Murió el caballero de Las Tunas

Un absurdo accidente de tránsito le cercenó la vida el pasado viernes 20 de abril a un auténtico personaje de la capital tunera. En efecto, a pesar del esfuerzo de los médicos que lo atendieron después de ser atropellado por un motociclista, falleció y fue sepultado en el cementerio municipal Alberto Álvarez Jaramillo, el popular Comandante, quien durante más de medio siglo deambuló por nuestras calles y se insertó en ellas como uno de sus símbolos más genuinos.
Resultó una pésima noticia para la gente que tanto lo quiso y respetó. Y eso se reflejó en las múltiples ofrendas florales que fueron depositadas junto a su féretro, el cual, para honra de su criollísima cubanía, fue cubierto por la bandera nacional. Tenía 78 años de edad este hombre taciturno y cavilador.
En lo adelante, la ciudad y el imaginario callejero sentirán su ausencia. Les propongo leer esta crónica que hace algunos años escribí sobre él. Deviene ahora mi homenaje a un ícono que, por propio derecho, ya pertenece a la posteridad. Atención, escritores y artistas locales: ahí tienen un buen tema de inspiración para perpetuar su memoria.

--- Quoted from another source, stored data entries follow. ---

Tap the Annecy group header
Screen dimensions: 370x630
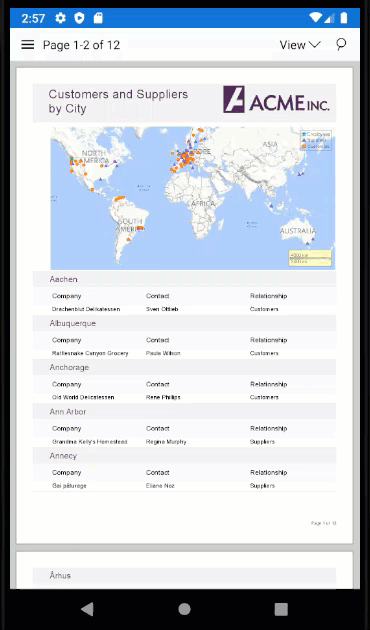[184, 456]
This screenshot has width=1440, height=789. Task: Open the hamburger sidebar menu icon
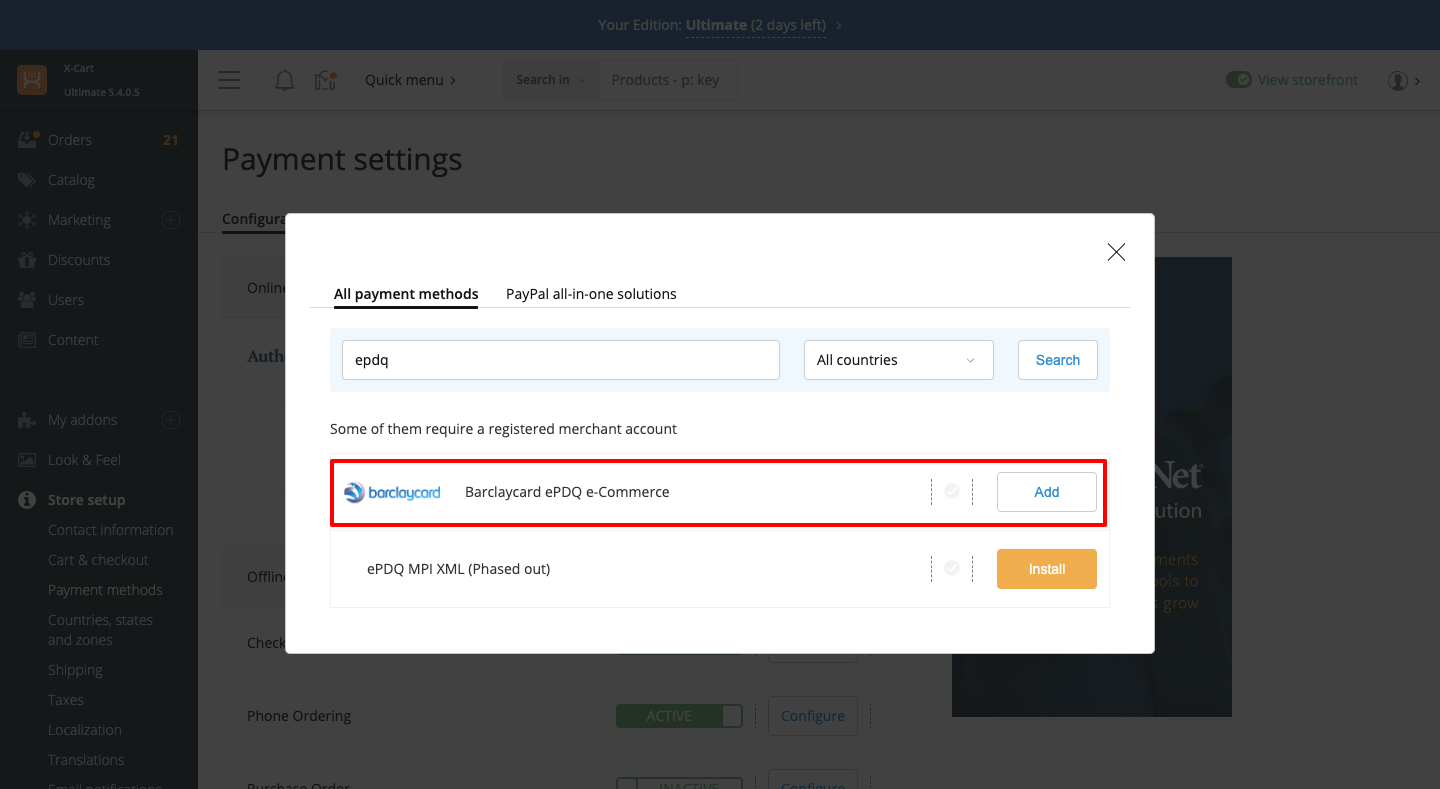229,80
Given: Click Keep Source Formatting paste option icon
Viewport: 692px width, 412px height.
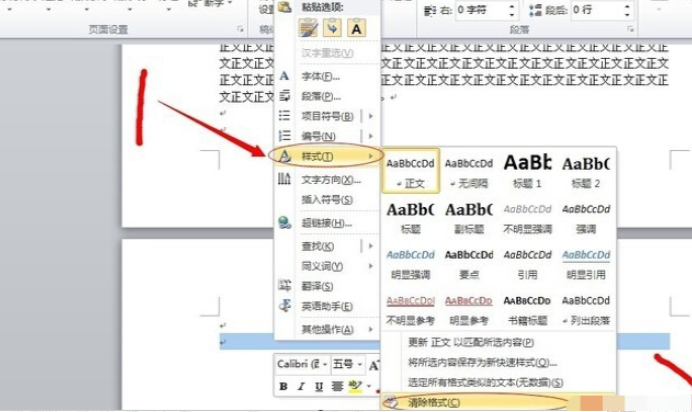Looking at the screenshot, I should pyautogui.click(x=308, y=29).
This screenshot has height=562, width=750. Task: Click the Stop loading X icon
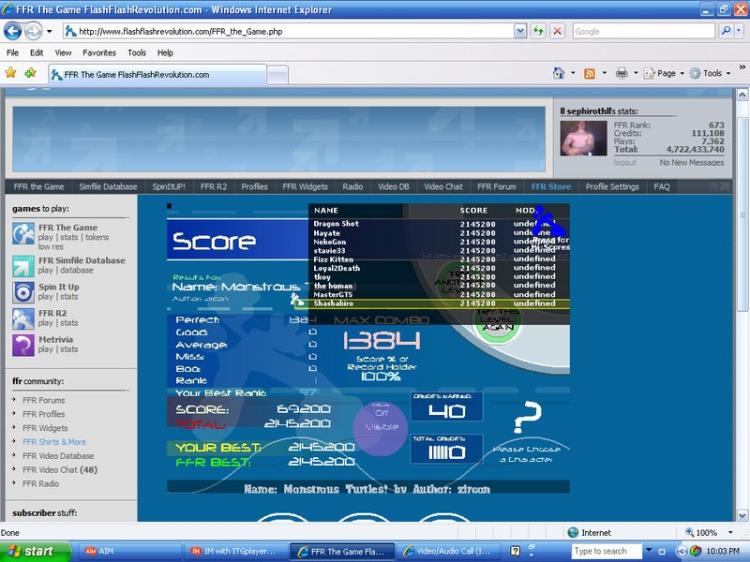[x=557, y=31]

EL CABALLERO DE... LAS TUNAS

Cuando la ciudad de Las Tunas despierta entre las brumas del amanecer, Alberto Álvarez Jaramillo ─popularmente conocido por El Comandante─ se asoma a la calle a reencontrarse con lo cotidiano. Gasta pantalón y camisa verde olivos, charreteras militares y boina carmesí. Deambula sin destino fijo, igual dirigiéndose a un auditorio imaginario que adoptando sofisticada pose de tribuno. Sí, El Comandante es un remedo de Quijote provinciano, una suerte de Caballero de París fantasioso y tranquilo.
Su edad es imposible de establecer, pues parece como detenido en el tiempo. Tampoco se puede calcular la cantidad y naturaleza de los objetos que almacena con hermético celo en los bolsillos a guisa de patrimonio, y que van desde «documentos secretos» hasta pedazos de madera, trocitos de cuerdas, recortes de periódicos, sorullos de cartón y mochos de lápices recogidos en plena vía pública o regalos de transeúntes piadosos.
Presume de su «alta jerarquía» militar y a nadie le admite ambigüedades con respecto los galones que alguien con alma samaritana le colocó sobre los hombros. Si no se le quiere enojar, que no se le trate de capitán o de teniente: ¡Co-man-dan-te! Y cuando escuchen su silbato romper el silencio del mediodía, atiedan porque será el preludio de una de sus chácharas llenas de chiflada sabiduría.
Un familiar de El Comandante me contó cierta vez que nuestro hombre fue, en sus buenos tiempos, un joven dispuesto, trabajador, hacendoso y amigo de hacer el bien. Pero un medicamento mal administrado y peor asimilado le perturbó las entendederas. Desde entonces cada mañana recorre las calles del centro histórico citadino vestido de militar, reminiscencia tal vez de su efímero tránsito por la vida de uniforme.
Sin embargo, y a pesar de su discapacidad mental, El Comandante es capaz de mantener con el interlocutor que lo respete una conversación coherente y fluida. Lo he observado en el parque Vicente García disertar sobre temas del pasado o de la actualidad, ante el asombro de sus contertulios. Y si de dignidad se trata, él la tiene por arrobas. Nunca pide limosnas ni duerme fuera de casa. Tampoco acepta chucherías ni refrigerios de desconocidos.
La ciudadanía lo acepta como a uno más de los suyos. Aunque si alguien osara tomarle el pelo, él lo enfrentaría y lo pondría en su lugar. El Comandante puede montar en cólera ante las burlas de los guasones, y ¡ay si alguno se le aproxima! Más de uno ha tenido que sufrir en su anatomía el precio del agravio por la vía de un merecido y oportuno puñetazo.
Alberto Álvarez Jaramillo, El Comandante, tal vez ignore que él es un auténtico personaje de las calles tuneras. Un símbolo legítimo que improvisa pies forzados, respeta a los niños, detesta a los delincuentes, ofrece los buenos días, socorre a los ancianos, viste de limpio, saluda la bandera y ama a su tierra. ¿Se le puede pedir mayor cordura a un hombre?